*** INFORMATION GIVEN ***

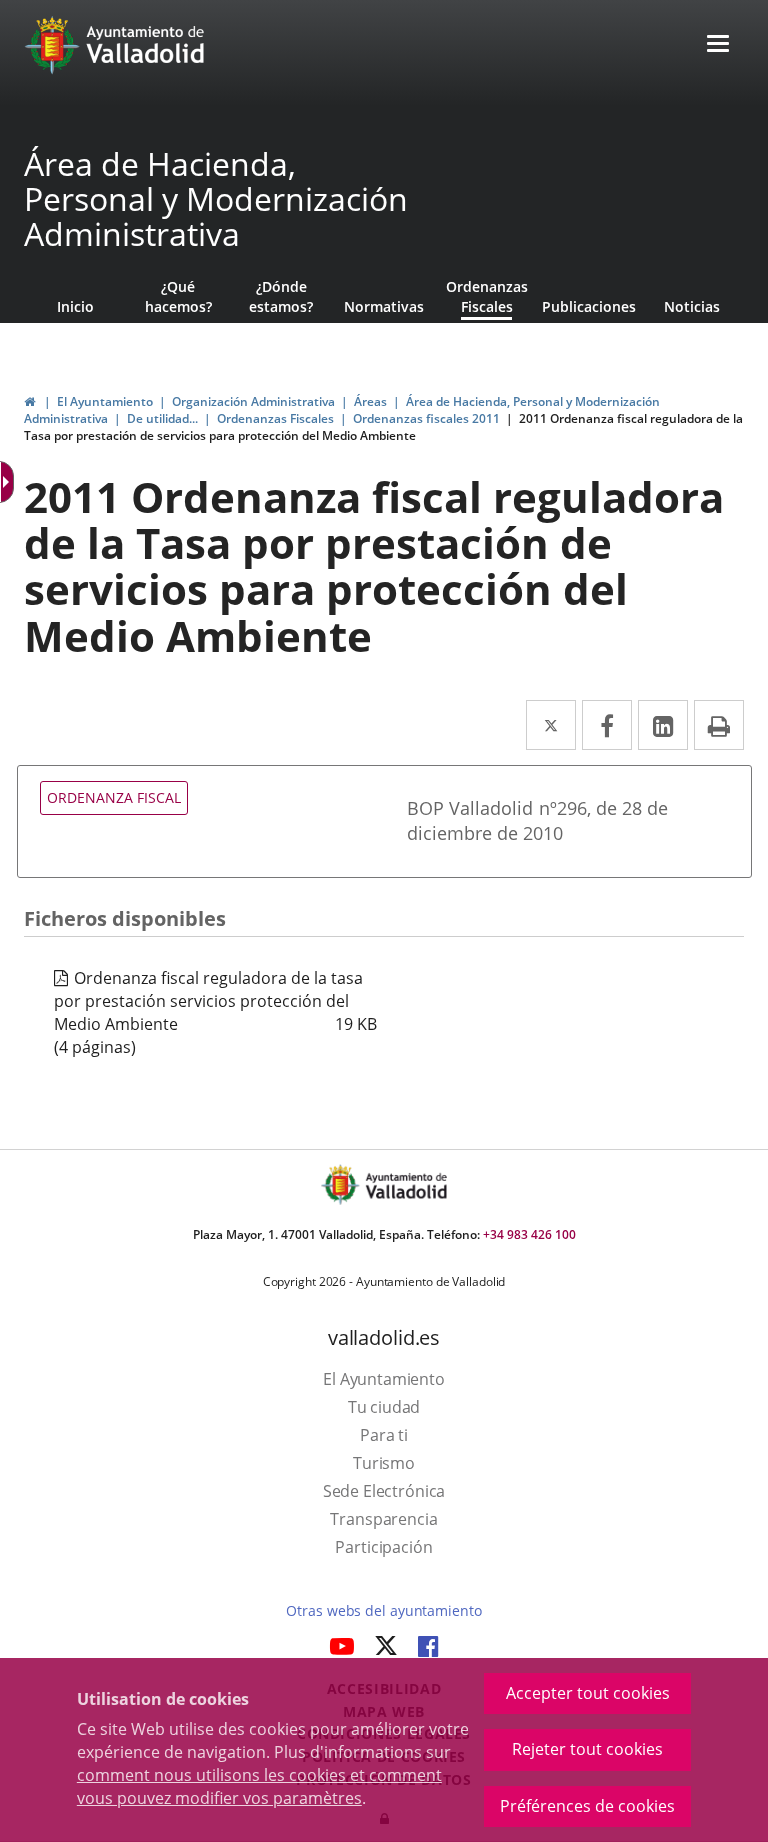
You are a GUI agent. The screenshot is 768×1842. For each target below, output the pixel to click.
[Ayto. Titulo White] (146, 45)
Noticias (692, 306)
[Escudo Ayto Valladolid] (342, 1184)
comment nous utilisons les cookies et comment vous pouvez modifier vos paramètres (259, 1786)
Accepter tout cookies (588, 1693)
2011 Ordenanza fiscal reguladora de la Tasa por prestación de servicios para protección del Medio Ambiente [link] (383, 427)
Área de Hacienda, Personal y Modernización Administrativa (216, 199)
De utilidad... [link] (162, 418)
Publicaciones (589, 306)
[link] (29, 401)
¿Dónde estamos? (281, 296)
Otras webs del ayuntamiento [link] (383, 1610)
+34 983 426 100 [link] (529, 1234)
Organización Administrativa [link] (253, 401)
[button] (718, 45)
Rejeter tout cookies (587, 1749)
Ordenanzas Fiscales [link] (275, 418)
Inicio (75, 306)
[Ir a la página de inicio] (54, 45)
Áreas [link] (370, 401)
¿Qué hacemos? (178, 296)
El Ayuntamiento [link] (105, 401)
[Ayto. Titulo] (405, 1184)
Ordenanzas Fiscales (487, 296)
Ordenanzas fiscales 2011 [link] (426, 418)
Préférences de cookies (587, 1806)
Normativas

***

=== WHAT THE TASK REQUIRES ===
Which lines of the data include "Ordenanzas"? Copy each of them.

=== WRITTEN SOLUTION ===
Ordenanzas Fiscales [link] (275, 418)
Ordenanzas Fiscales (487, 296)
Ordenanzas fiscales 2011 [link] (426, 418)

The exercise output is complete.